Doch es geht hier nicht um Fussball, sondern um das Schwingen. Der dreifache Eidgenosse, der seit 2020 technischer Leiter des Eidgenössischen Schwingverbandes (ESV) ist, wird in einem Monat ein gefragter Mann sein. Am 8. September findet in Appenzell das Jubiläumsschwinget anlässlich von 125 Jahren ESV statt. Für die Schwingerwelt wird dies der Saisonhöhepunkt sein. Und Strebel wird im Einteilungsbüro walten – und den 1. Gang alleine einteilen. «Die Vorbereitungen laufen auf Hochtouren», sagt er. In seinem Kopf macht er sich bereits Gedanken, welche Spitzenschwinger er in den ersten Duellen aufeinander loslässt. «In dieser Saison sind ein paar neue Gesichter dazugekommen. Ein junger Rutsch ging durch die Schwingerfamilie», sagt Strebel. Diese Shootingstars heissen Michael Moser, Werner Schlegel und Adrian Walther. «Diese drei jungen und furchtlosen Schwinger drücken gewaltig», so Strebel. Wenn er sich vorstellt, dass diese drei Schwinger auf die drei routinierten Top-Stars treffen, hat er ein Kribbeln im Bauch. Joel Wicki, Fabian Staudenmann und Samuel Giger heissen die drei bekannten Schwing-Brocken. «Drei junge, drei routinierte. Ich denke, der Sieg am Jubiläumsschwinget wird über diese sechs Athleten gehen. Wobei es noch ein paar andere Schwinger gibt, die ebenfalls ein Wörtchen mitreden können, wie beispielsweise der Nordwestschweizer Nick Alpiger.» In Appenzell wird es keine Kränze zu gewinnen geben. Es geht nur um den Sieg.

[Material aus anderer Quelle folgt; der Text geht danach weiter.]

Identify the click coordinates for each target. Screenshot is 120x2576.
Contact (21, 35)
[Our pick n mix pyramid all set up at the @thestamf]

Zurück zur medialen Abwesenheit von Stefan Strebel. Es sei nicht so, dass er nichts tut. «Ich mache viel im Hintergrund. Aber ja, in dieser Saison bin ich etwas ruhiger unterwegs. Vielleicht demütiger», wie er sagt. Strebel war an insgesamt 14 Schwingfesten dabei und beobachtete genau, was in der Schwingerszene so abgeht. Er sieht viele erfreuliche Dinge. Nach wie vor ist der Schwingsport in der Schweiz sehr beliebt. Junge Athleten rücken nach. Die Entwicklung sei grundsätzlich erfreulich. Dennoch wurmt ihn ein Aspekt. Doch dieser ist schwierig in Worte zu fassen. Strebel erwähnt, wie fasziniert er vom türkischen Olympia-Pistolenschützen war. Sein Name ist Yusuf Dikec. Nach seinem Olympia-Auftritt wurde er auch «Mr. Cool» genannt. «Er steht am Schiessstand und ist voll fokussiert, total ruhig. Keine Stirnblende, kein Ohrenschutz, keine Spezialbrille. Er hatte sogar noch eine Hand in der Hosentasche. Er war völlig bei sich, hat die Verantwortung voll und ganz übernommen und riesige mentale Stärke bewiesen. So gewann dieser Kerl die Silbermedaille, ohne irgendeinen Schnickschnack», sagt Strebel. Dieser absolute Fokus, diese Reinheit für den Sport, vielleicht auch diese Lässigkeit, gepaart mit Demut, all das hat Strebel beeindruckt. Und er findet, dass auch einige der Schwinger sich wieder etwas mehr in diese Richtung bewegen sollten.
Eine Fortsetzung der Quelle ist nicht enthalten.